__TO-DO LIST__.
(a) Retype a portion of the article about the $117,000 cable Internet quote word for word, beginning at the words "Marshall, who works" and stopping after the words "from poor connectivity.".
(b) In the article about the $117,000 cable Internet quote, what led Marshall to believe Charter could serve his lot? Answer in one to three sentences.
(c) Carry on the article about the $117,000 cable Internet quote from the point where the text stops.

__SELECTED PASSAGE__.
····················
Biz & IT —

Man builds house, then finds out cable Internet will cost $117,000

Charter falsely told man it could provide Internet service, he says.

Cole Marshall's house—and a welcome message from Charter.
Cole Marshall's house—and a welcome message from Charter.
Cole Marshall

When Cole Marshall decided to buy an empty lot and build a house, one of his top priorities was getting fast and reliable Internet service.

Marshall says he received assurances from Charter, the local cable company, that he could get Internet access to his home in Wisconsin. There was also a promise of relatively fast DSL, with telco Frontier Communications telling him it could provide 24Mbps download speeds, he told Ars.

As it turned out, neither company could deliver. Once the house was built, Charter would only offer service if he paid $117,000 to cover the cost of extending its network to his new home. Frontier does provide DSL Internet, but only at slower speeds of up to 3Mbps downstream and 1Mbps upstream.

Marshall, who works at home as a Web developer, subscribed to Frontier and struggles with his Internet connection daily.

“Cable was always available everywhere I lived, and I never thought moving just a little bit out of the city would mean I'd get hardly anything,” Marshall said.

Charter and Frontier both oppose the building of a citywide municipal fiber network that could eventually save Marshall and others from poor connectivity.

Broken promises

Marshall had been looking for land to buy starting in 2012, and found the nearly 1-acre lot he’d ultimately purchase in 2013. The property is just outside the city limits of Sun Prairie, a city of about 30,000 residents, but has a Sun Prairie address and zip code. "We're surrounded by fields, so technically you'd call it rural," Marshall said. The city is expanding, though, and "eventually there's going to be plenty of houses."

Despite not being in a densely populated area, Marshall said the lot was advertised as "cable-ready." Before committing to the purchase, Marshall said, “I looked on Charter’s website, and I typed in the address of the lot, and it said, ‘yep, we can service you.’”

Just to make sure, Marshall said he looked up the addresses of neighboring homes and got the same answer. Just to make extra sure, Marshall said he called Charter “and gave them the address, and they said, ‘yup we can service that lot.’”
····················
Stored data:
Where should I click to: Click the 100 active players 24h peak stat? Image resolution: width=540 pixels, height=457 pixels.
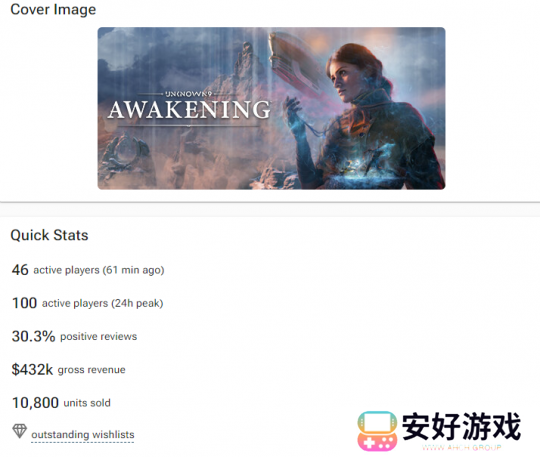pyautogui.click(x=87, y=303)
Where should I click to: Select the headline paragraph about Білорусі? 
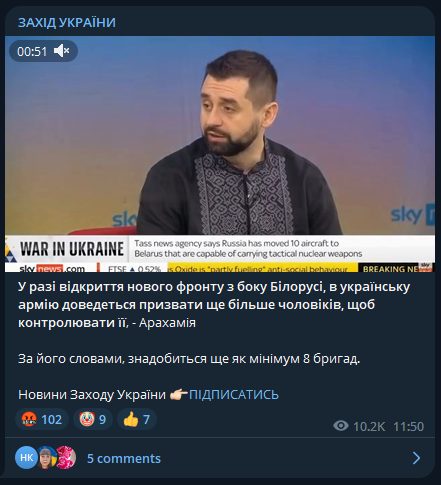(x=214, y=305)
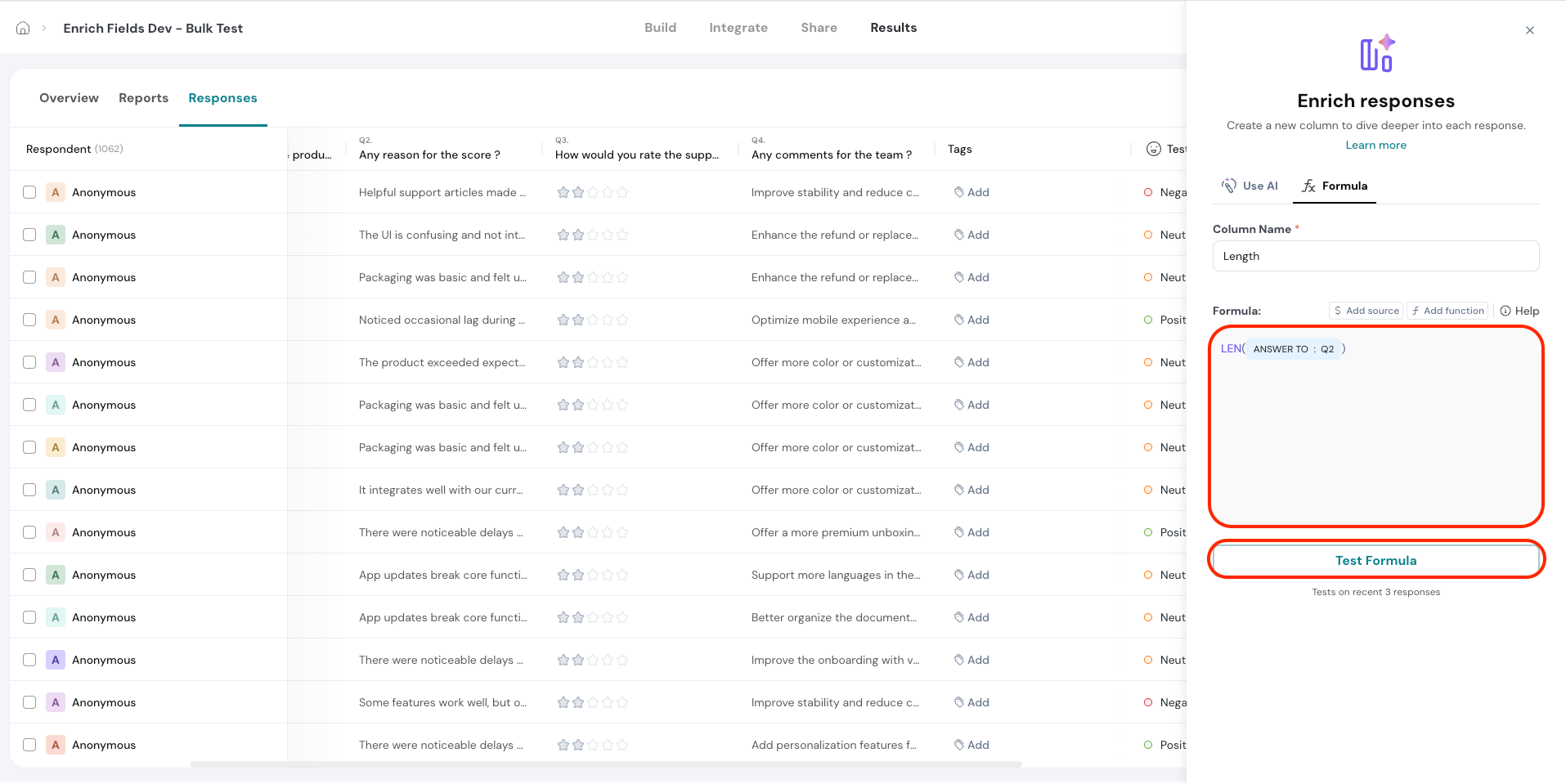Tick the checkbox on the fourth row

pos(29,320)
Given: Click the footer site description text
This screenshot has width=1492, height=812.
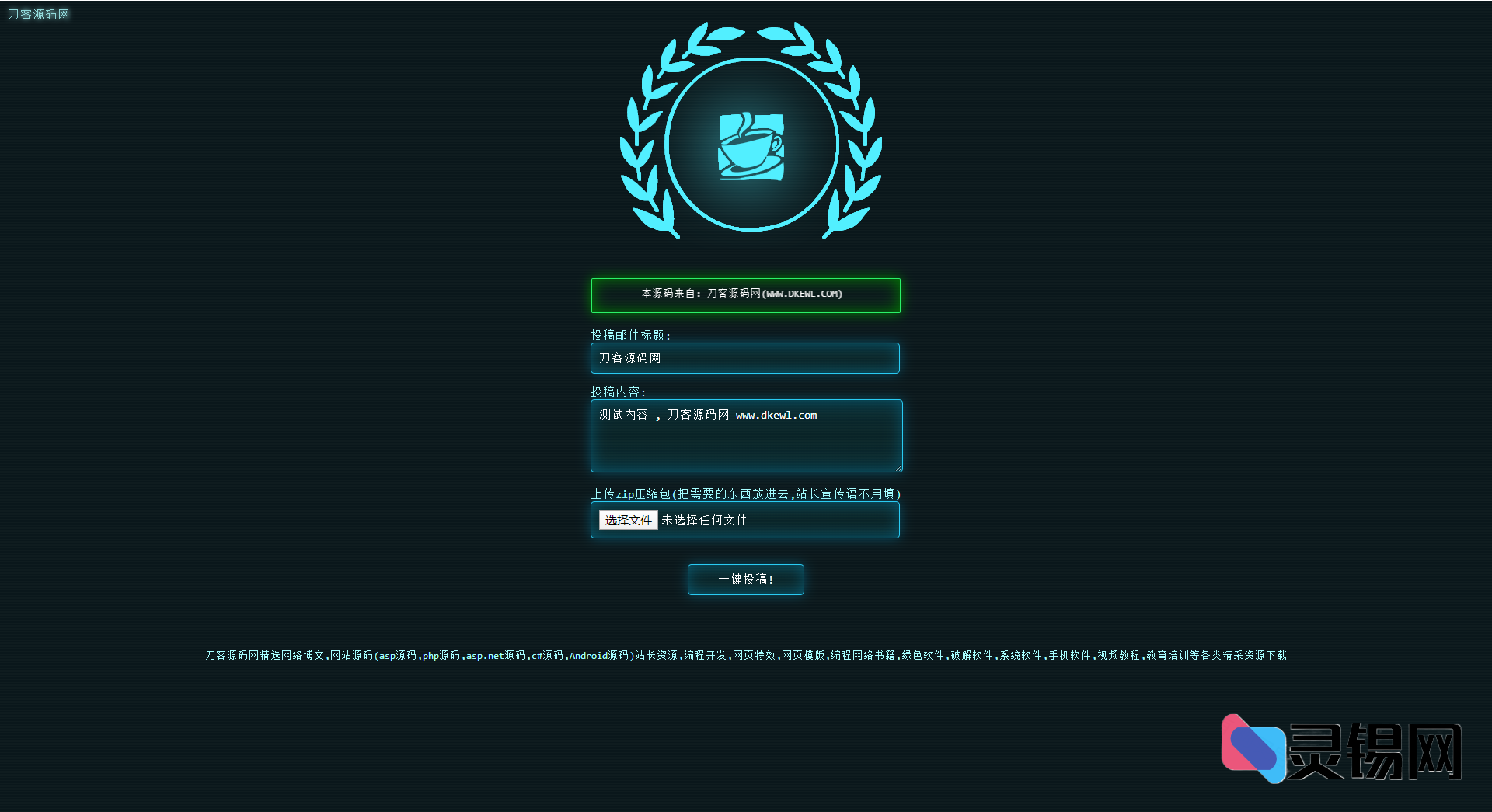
····················
__IN RESPONSE__.
(a)
Marshall, who works at home as a Web developer, subscribed to Frontier and struggles with his Internet connection daily.

“Cable was always available everywhere I lived, and I never thought moving just a little bit out of the city would mean I'd get hardly anything,” Marshall said.

Charter and Frontier both oppose the building of a citywide municipal fiber network that could eventually save Marshall and others from poor connectivity.

(b) The lot was advertised as "cable-ready," and when Marshall typed its address into Charter's website, the site said Charter could service him. He got the same answer for the addresses of neighboring homes, and when he called Charter with the address, he was told they could service the lot.

(c)
Construction on the house began in November 2014 and finished in June.

Marshall started getting worried during construction when he noticed satellite dishes on the roofs of nearby homes. He talked to a neighbor across the street who wasn’t using satellite Internet, but was on a 3Mbps DSL connection.

“I was kind of shocked, but then he gave me the impression that he was just on a lower plan to save some extra money,” Marshall said. Marshall called Frontier, "and they told me that I could get 24Mbps DSL on the lot... After the house was finished I found out all that was wrong and [my neighbor] was on the fastest plan he could possibly get.”

That would have been ok if cable had been available, since DSL was just a backup option. But the worst news was yet to come.

"Once my house was built, I called [Charter] to set up service, and that’s when they told me they made a mistake. I was too far away from their network," Marshall said.

In June, a Charter construction coordinator told him he’d have to pay $117,000 to cover all labor, materials, and permitting for a network extension to serve the home. Marshall would have to pay the entire $117,000 up front before Charter would begin construction, and the price would not go down even if other homeowners signed up for service.

A fiber optics extension is “very expensive,” the Charter employee told Marshall in an e-mail, which Marshall shared with Ars. “Typically we only extend fiber to subdivisions of 100 houses or more,” Charter told Marshall. Charter hadn’t built in the area because “the cost outweighs the return as there are not enough potential customers.”

These types of estimates can vary wildly. One Nebraska resident we interviewed sought a fiber connection from Windstream Communications and was told it would cost him $383,500. Yet a second network provider called Northeast Nebraska Telephone Company offered to run fiber across a three-mile span to his house for a mere $42,000.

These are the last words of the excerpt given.